High blood pressure is famously branded the “silent killer” because it operates under the surface and doesn’t give rise to visible changes until serious damage has been inflicted. It relates to the force of the blood surging through your blood vessels. This pressure can pave the way for a heart attack to occur so reversing a high reading could save your life. Luckily, diet holds the key to warding off the threat of high blood pressure.
Mr Hobson explained: “Oily fish are very beneficial for your health. These fish contain a source of omega 3 which has been shown to have some effect on reducing blood pressure.”
However, as he pointed out, some are very high in salt and especially those that are canned such as anchovies.
“A 15g serving (1/2 can) of anchovies contains 200mg,” warned Mr Hobson.

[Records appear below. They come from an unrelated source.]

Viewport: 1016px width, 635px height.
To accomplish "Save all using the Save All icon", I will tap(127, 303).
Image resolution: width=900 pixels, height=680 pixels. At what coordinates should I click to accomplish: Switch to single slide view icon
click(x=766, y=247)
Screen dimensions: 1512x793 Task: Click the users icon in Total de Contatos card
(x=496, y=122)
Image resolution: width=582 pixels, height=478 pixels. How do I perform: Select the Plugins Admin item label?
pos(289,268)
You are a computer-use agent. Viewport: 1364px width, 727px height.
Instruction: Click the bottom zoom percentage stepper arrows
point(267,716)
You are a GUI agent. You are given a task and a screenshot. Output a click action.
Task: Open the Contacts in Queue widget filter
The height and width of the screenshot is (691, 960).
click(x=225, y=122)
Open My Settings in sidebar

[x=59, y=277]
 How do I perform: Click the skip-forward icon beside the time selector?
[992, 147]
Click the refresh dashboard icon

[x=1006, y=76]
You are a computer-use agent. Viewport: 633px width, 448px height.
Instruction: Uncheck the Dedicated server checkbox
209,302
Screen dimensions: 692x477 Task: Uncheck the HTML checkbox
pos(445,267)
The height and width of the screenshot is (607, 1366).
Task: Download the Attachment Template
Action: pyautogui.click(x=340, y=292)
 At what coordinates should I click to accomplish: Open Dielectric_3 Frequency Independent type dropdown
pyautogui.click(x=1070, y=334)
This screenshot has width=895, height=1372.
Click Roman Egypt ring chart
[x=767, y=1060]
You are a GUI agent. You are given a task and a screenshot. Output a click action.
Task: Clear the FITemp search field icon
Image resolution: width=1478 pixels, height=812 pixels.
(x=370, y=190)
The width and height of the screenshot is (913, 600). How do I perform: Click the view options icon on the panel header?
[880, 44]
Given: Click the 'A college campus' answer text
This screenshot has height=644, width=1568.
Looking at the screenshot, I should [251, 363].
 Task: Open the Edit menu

Other risky items include:
One of the healthiest of cheeses is feta as it contains less fat and calories than regular cheddar. Just because it’s healthier in this respect doesn’t mean it is healthy in every respect. Feta cheese contains 300mg sodium per 30g serving.
Soup is the perfect way to get a generous serving of vegetables into your diet and fibre too if you are adding in ingredients such as beans, pulses and lentils. A 300g serving of soup contains around 900mg of sodium.
Caffeine in high doses can also raise your blood pressure and this is found in everyday drinks that are healthy in other ways. Coffee is one of the richest sources of dietary polyphenols yet it is high in caffeine. You can try to reduce your intake or opt for caffeine free which has a lower content.
The NHS explains: “Being active and taking regular exercise lowers blood pressure by keeping your heart and blood vessels in good condition.”
According to the health body, regular exercise can also help you lose weight, which will also help lower your blood pressure.
“Adults should do at least 150 minutes (two hours and 30 minutes) of moderate-intensity aerobic activity, such as cycling or fast walking, every week.”
It adds: “Physical activity can include anything from sport to walking and gardening.”